In 1981, three passersby found a female murder victim in a ditch in Troy, Ohio. Because the victim was found wearing a distinctive buckskin coat, she was given the name "Buckskin Girl" as the investigation continued. For decades, authorities sought the woman's identity, but to no avail.

At the 2017 American Academy of Forensic Sciences conference, Elizabeth Murray, an Ohio forensic anthropologist, met Colleen M. Fitzpatrick and Margaret Press, founders of the DDP, who discussed what genetic genealogy techniques could do for this case. The victim's body had long since been buried, but a vial of blood had been held in a lab for 37 years. The vial had not been refrigerated, however, resulting in the DNA becoming highly degraded, with only 50 to 75 percent of markers remaining. With the help of Greg Magoon, a senior researcher at Aerodyne Research, they were able to upload this DNA data to GEDmatch.
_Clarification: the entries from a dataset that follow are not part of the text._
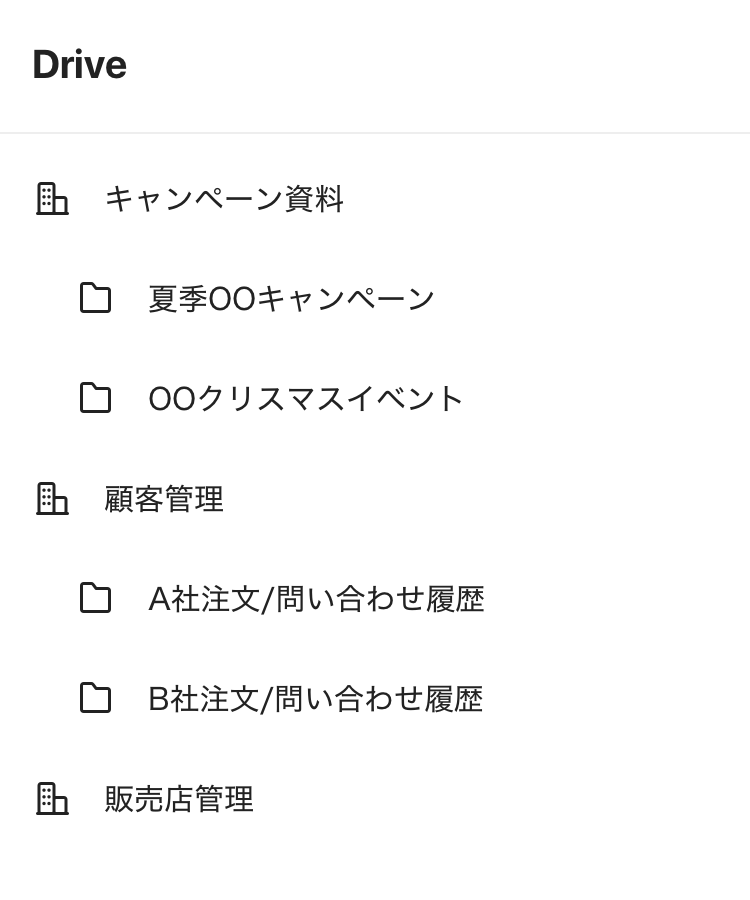Screen dimensions: 750x900
Task: Click the building icon beside キャンペーン資料
Action: pos(52,198)
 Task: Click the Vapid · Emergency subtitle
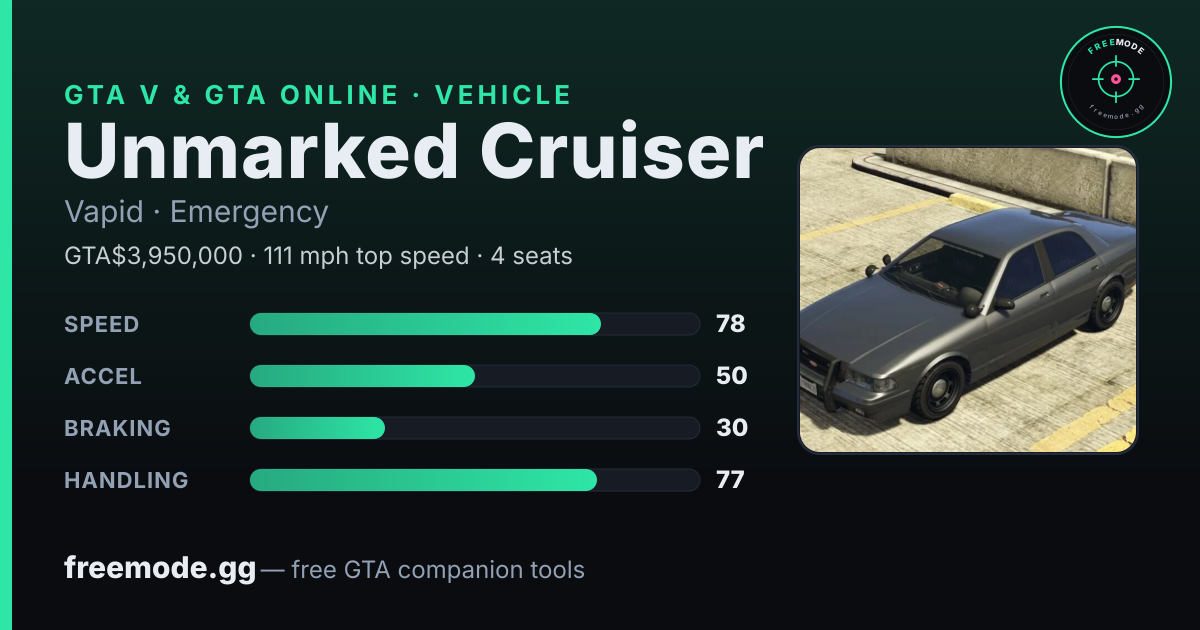pyautogui.click(x=196, y=212)
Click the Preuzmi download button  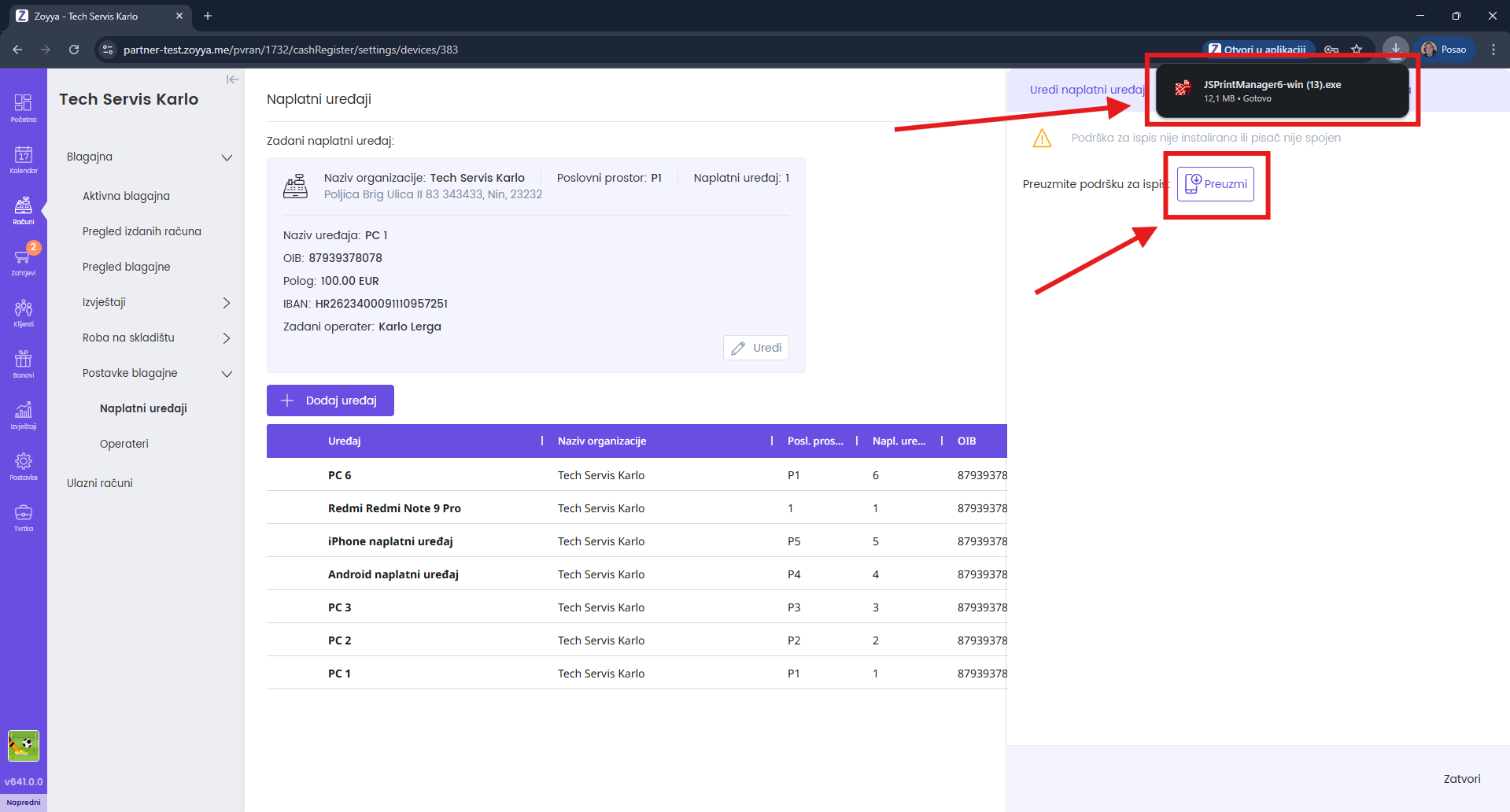point(1216,184)
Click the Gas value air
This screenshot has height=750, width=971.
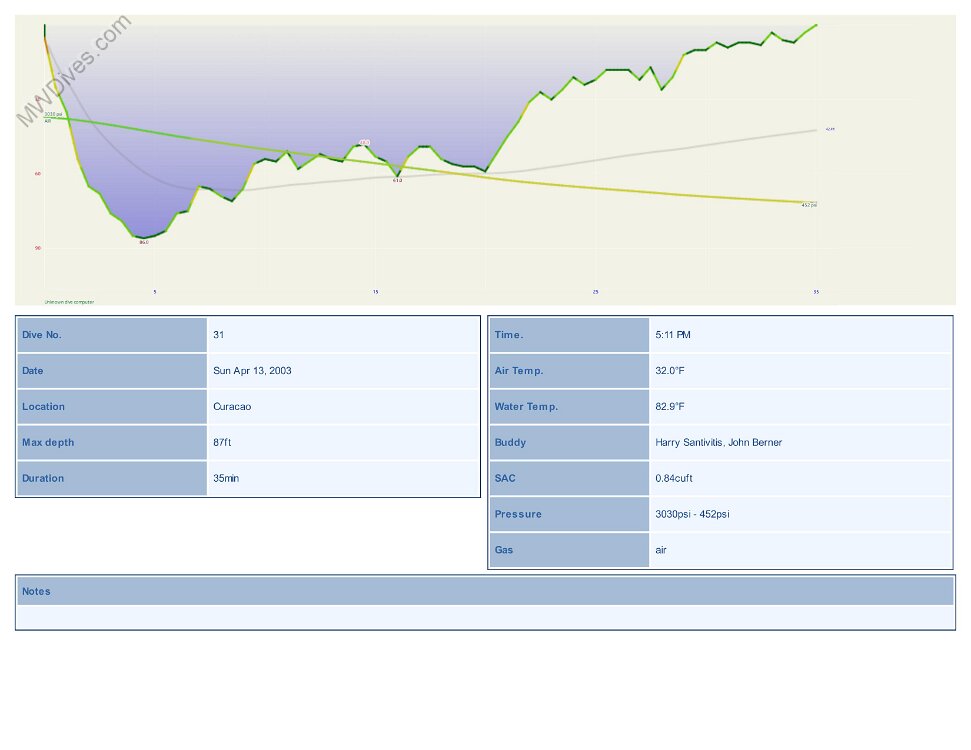661,550
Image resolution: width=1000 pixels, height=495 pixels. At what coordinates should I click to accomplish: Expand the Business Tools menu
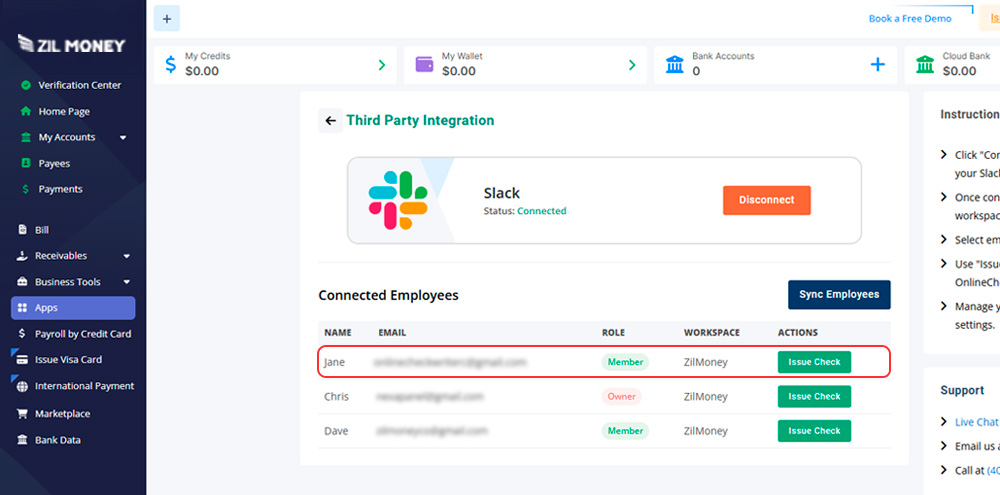tap(126, 282)
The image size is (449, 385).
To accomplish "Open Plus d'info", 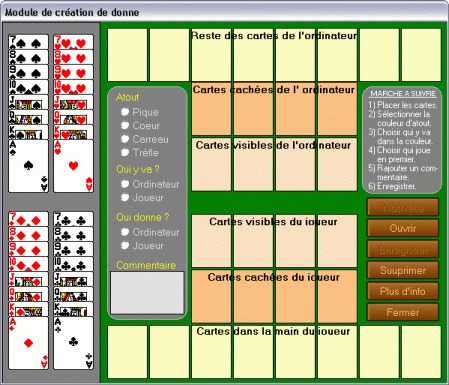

From this point, the DDP was able to identify the "Buckskin Girl", based on a very close DNA match (to a first cousin once removed). Her name was Marcia Lenore Sossoman (King) from Arkansas, aged 21 at the time of her death. DDP volunteers provided law enforcement with the name of a close relative of King's who lived in Florida. This relative volunteered a DNA sample that confirmed Sossoman's identity. This sample proved to be a match.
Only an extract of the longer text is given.